IPsec tunnel with FQDN identifiers and "DNS on one site down" scenario

e-1-1

Consider the following scenario for a site A - site B IPsec tunnel:

For one reason or another, the DNS resolver at site B is no longer working. It could be because, somehow, after a hard reboot, the firewall logic restored a previous, invalid unbound config, one that isn't accepted by the daemon, therefore, it will not start.
FQDNs are used as identifiers.

With the dns resolver no longer working, messages such as

filterdns	91621	failed to resolve host {site A FQDN identifier} will retry later again.

appear in the DNS logs as a result of the business logic trying to find site A's IP address.

Worse, with no IP resolved, site A's address is not added to the hidden pf rules, therefore site A cannot initiate an IPsec tunnel, as its traffic over (default) UDP 500 is blocked by default by site B's pf instance.

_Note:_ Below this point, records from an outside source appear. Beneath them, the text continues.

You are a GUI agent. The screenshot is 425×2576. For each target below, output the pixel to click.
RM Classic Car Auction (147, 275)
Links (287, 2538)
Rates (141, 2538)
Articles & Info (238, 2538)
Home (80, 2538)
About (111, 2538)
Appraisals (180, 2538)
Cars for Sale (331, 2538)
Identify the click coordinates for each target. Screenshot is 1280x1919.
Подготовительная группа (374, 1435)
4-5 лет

Result: broken tunnel, manual intervention needed on site B.

I'd propose:

adding an option in phase 1 settings to "allow all inbound IPsec connections" when partner's site IP cannot be resolved. It's exposing the firewall a bit, but it can be a good tradeoff when the tunnel needs to stay on.
introducing business logic into the DNS side: either setting a config as being a "known good" one and reverting to it automatically when unbound detects a bad config at startup, or automatically going back one unbound config at a time until unbound loads.
With both of the above having associated alarms triggered when the logic is run.

e-1-1

@jimp I'd love to see an opinion from Netgate about this scenario when you got some time; can't be that I'm the only one running site to site IPsec tunnels with dynamic IPs and FQDNs as identifiers.